_作業内容_
a. 原文によると、ジョアンナの職業は何か。
b. 原文で「」または『』に囲まれている語句をすべて書き出せ。
c. 原文の『航路』をめぐる書評を、最後の文の後から書き継げ。

_原文_
--------
投稿者:石堂藍 - この投稿者のレビュー一覧を見る
認知心理学者のジョアンナは臨死体験の研究をしている。彼女にとって、それは死後の世界を証明するものではない。だが、臨死体験者の「遠すぎる」「いま行くよ」といったつぶやきは、何かを暗示するとても重要なものだと感じていた。そんなときジョアンナは、神経内科医のリチャードから声をかけられる。彼は薬物投与によって化学的に臨死体験状態を作り出していると確信しており、その際の幻覚体験の聞き取りをしてくれるその道のプロを求めていたのだ。ジョアンナはリチャードを手伝うことになるが、さまざまなトラブルが発生し、彼女自身が臨死体験を味わう破目に陥る。それは、彼女がこれまで想像していたものとはまったく違う体験だった。あまりにもリアルで、私はそこにいた、としか言えないようなものなのだ。しかもそれは単純な光の体験などではなかった。その正体とは……。
臨死体験を科学的に描くなどと言えば、たいていの人が脳内麻薬か何かの話だろうとあたりをつけるのではないだろうか。それをウィリスはみごとに裏切って、ユニークな説を打ち立て、それを軸にして物語全体を構築している。ほとんどの読者は意表をつかれるに違いない。ミステリ仕立ての物語はスリリングで、二段組で八百ページという分量の多さがまったく気にならない。サスペンスフルなシーンも随所にあって、殊にジョアンナの臨死体験で繰り返される、扉と光のイメージの部分は背筋に寒けが走るほどの緊迫感がある。
多数の登場人物はきれいに描き分けられ、生き生きとしているし、物語もシリアスなだけではなく、ユーモアがそこかしこにちりばめられている。まったくもってコニー・ウィリスのエンターテイナーぶりには感嘆させられる。
読んでいるあいだは、あたかも一篇の映画を見るようにくっきりとした映像が浮かぶのも、ウィリスの技術力の高さを示すが、これは同時に訳者の手腕を示してもいよう。
『航路』は決して読者の期待をはずさない作品だ。考えようによってはあざといとも言える。だが私はそれをウィリスの健全な大衆性の表れとして、称えたいと思う。 (bk1ブックナビゲーター:石堂藍/書評家)
紙の本
いい話なんだろうけれど、主人公の思い込みが激しすぎて、これじゃあ泣けないなあ、なんて思ったりして。私は北村薫の『スキップ』に軍配をあげます、はい
2003/04/19 20:10
4人中、4人の方がこのレビューが役に立ったと投票しています。
投稿者:みーちゃん - この投稿者のレビュー一覧を見る
実は、コニー・ウィリスのことを全く知らなかった。とりあえずヒューゴー・ネビュラ両賞の受賞作家の本であれば読まないまでも、目に留めるくらいのことはしているのに。だから、推薦者に宮部みゆきの名前がなければ、手にすることも無かったに違いない。そういうわけで、殆ど先入観無しに読み始めたけれど、読み始めて正直、途方にくれた。
--------
_提供資料_
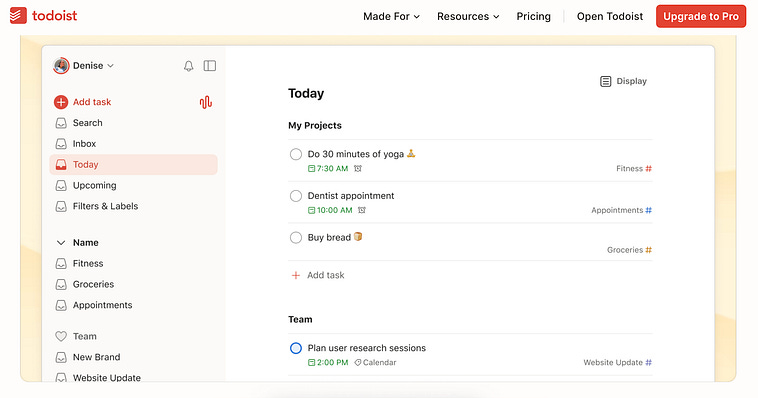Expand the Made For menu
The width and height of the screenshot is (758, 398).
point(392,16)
--------
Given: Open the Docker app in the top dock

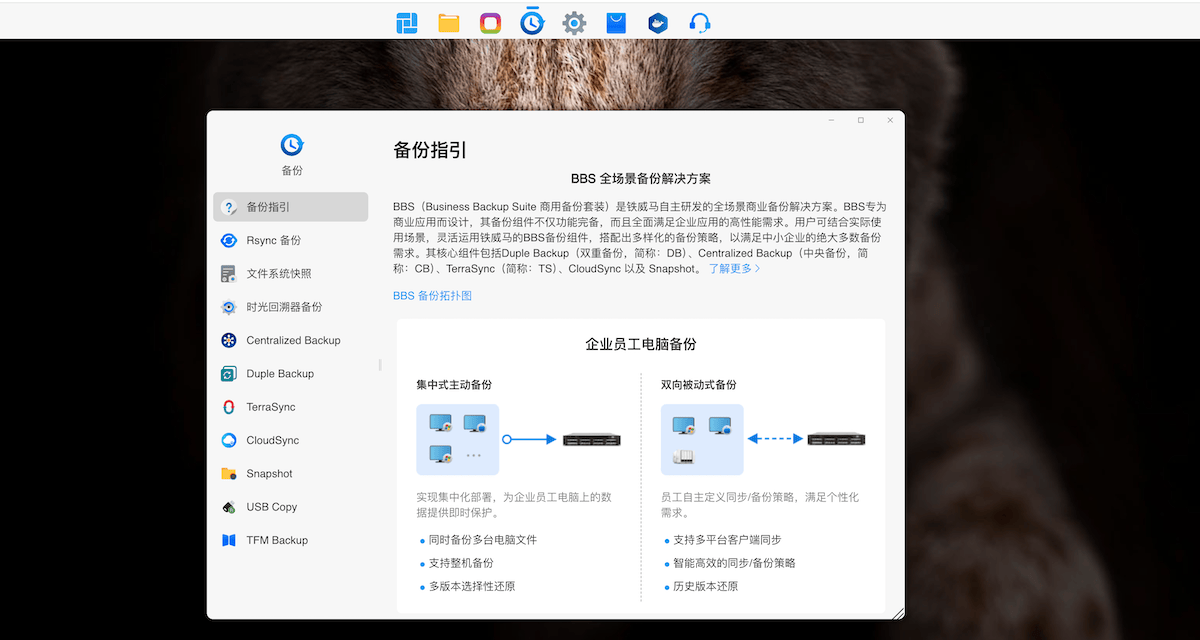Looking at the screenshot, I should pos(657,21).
--------
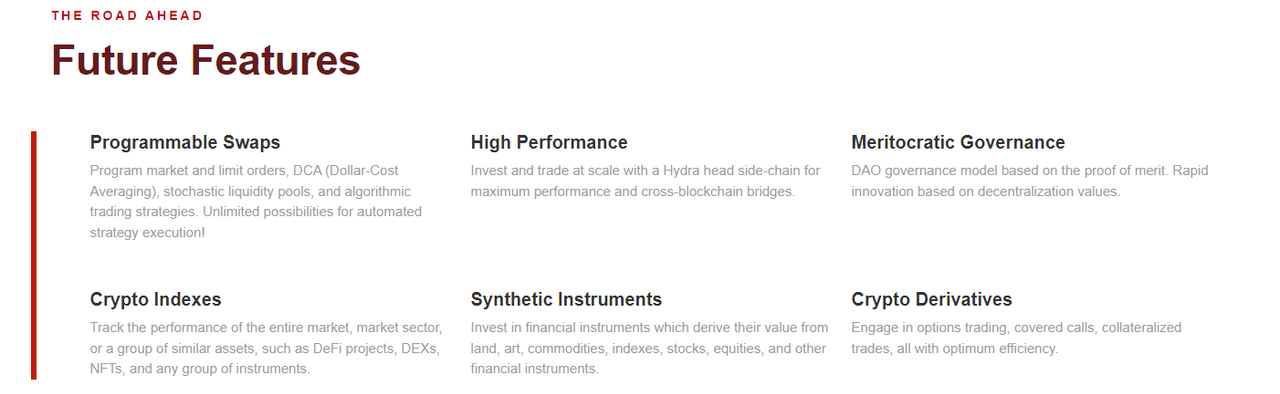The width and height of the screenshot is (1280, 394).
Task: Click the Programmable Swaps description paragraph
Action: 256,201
--------
_解答例_
a. 認知心理学者

b. 「遠すぎる」、「いま行くよ」、『航路』、『スキップ』

c.
主人公の名前はジョアンナ。マーシー・ジェネラル病院で臨死体験の研究をしている認知心理学者。彼女が嫌うのは、この研究で有名なマンドレイクという男。すでに『トンネルの向こうの光』という本を出版し、この病院で指導的立場にいる彼は、いち早く、死から帰還した患者たちにインタビューをしては、彼らに「トンネル」「光」「天使」といった決まりきったイメージを植え付けていく。
ジョアンナは、誘導によって得られる臨死体験ではなく、患者の生の体験談を求めている。彼女に協力を求めてきたのが、病院で同じ研究をしているリチャード。彼は臨死を薬の力で疑似体験することで、真相に迫ろうとする。しかし彼らのセッションに応募してきた人々は、既にマンドレイクの影響下にあるか、考えがあって参加しようとする人々ばかりだった。セッションは始まったが、サンプル数が増えないことに悲観したジョアンナは、自ら被験者になることを決心する。友人のヴィエルの反対を押し切って〈潜った〉彼女が見たものは。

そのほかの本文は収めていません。